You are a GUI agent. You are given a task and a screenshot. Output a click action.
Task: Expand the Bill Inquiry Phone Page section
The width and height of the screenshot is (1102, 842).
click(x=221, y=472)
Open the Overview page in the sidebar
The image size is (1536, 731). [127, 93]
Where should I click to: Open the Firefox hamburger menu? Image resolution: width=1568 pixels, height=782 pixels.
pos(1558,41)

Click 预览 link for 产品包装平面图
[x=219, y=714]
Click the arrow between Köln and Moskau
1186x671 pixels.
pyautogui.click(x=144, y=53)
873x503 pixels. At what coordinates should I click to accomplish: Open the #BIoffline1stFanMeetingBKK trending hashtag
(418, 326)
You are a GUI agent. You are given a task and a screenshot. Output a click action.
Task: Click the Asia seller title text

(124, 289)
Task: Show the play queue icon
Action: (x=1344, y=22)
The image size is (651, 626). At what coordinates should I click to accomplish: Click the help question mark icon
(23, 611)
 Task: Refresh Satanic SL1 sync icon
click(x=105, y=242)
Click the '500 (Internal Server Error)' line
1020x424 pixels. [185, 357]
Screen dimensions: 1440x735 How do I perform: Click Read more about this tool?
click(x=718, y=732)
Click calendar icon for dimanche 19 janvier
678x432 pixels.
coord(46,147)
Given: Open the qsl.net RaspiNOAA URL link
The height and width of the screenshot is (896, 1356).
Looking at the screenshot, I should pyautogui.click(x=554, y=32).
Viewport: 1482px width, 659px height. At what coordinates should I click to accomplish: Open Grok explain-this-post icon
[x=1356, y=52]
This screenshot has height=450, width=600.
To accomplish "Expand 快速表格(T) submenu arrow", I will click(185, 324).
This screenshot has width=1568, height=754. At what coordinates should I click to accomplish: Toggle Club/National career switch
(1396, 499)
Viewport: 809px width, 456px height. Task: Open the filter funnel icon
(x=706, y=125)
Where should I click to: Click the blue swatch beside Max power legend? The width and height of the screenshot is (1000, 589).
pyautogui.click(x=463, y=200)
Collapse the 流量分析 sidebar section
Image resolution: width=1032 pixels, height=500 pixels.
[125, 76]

────────────────────────────────────────

◆ **Exercise details**
Rewrite every one of the records with "sidebar" changed to "side panel" wherever it occurs, keeping all other text the same.

◆ **Written answer**
You are a GUI agent. You are given a task and a screenshot. Output a click action.
Task: Expand the Bill Inquiry Phone Page section
The width and height of the screenshot is (1102, 842).
click(x=221, y=472)
Open the Overview page in the side panel
The image size is (1536, 731). [127, 93]
Where should I click to: Open the Firefox hamburger menu? Image resolution: width=1568 pixels, height=782 pixels.
pos(1558,41)

Click 预览 link for 产品包装平面图
[x=219, y=714]
Click the arrow between Köln and Moskau
1186x671 pixels.
pyautogui.click(x=144, y=53)
873x503 pixels. At what coordinates should I click to accomplish: Open the #BIoffline1stFanMeetingBKK trending hashtag
(418, 326)
You are a GUI agent. You are given a task and a screenshot. Output a click action.
Task: Click the Asia seller title text

(124, 289)
Task: Show the play queue icon
Action: (x=1344, y=22)
The image size is (651, 626). At what coordinates should I click to accomplish: Click the help question mark icon
(23, 611)
 Task: Refresh Satanic SL1 sync icon
click(x=105, y=242)
Click the '500 (Internal Server Error)' line
1020x424 pixels. [185, 357]
Screen dimensions: 1440x735 How do I perform: Click Read more about this tool?
click(x=718, y=732)
Click calendar icon for dimanche 19 janvier
678x432 pixels.
coord(46,147)
Given: Open the qsl.net RaspiNOAA URL link
The height and width of the screenshot is (896, 1356).
Looking at the screenshot, I should pyautogui.click(x=554, y=32).
Viewport: 1482px width, 659px height. At what coordinates should I click to accomplish: Open Grok explain-this-post icon
[x=1356, y=52]
This screenshot has height=450, width=600.
To accomplish "Expand 快速表格(T) submenu arrow", I will click(185, 324).
This screenshot has width=1568, height=754. At what coordinates should I click to accomplish: Toggle Club/National career switch
(1396, 499)
Viewport: 809px width, 456px height. Task: Open the filter funnel icon
(x=706, y=125)
Where should I click to: Click the blue swatch beside Max power legend? The width and height of the screenshot is (1000, 589).
pyautogui.click(x=463, y=200)
Collapse the 流量分析 side panel section
Image resolution: width=1032 pixels, height=500 pixels.
[125, 76]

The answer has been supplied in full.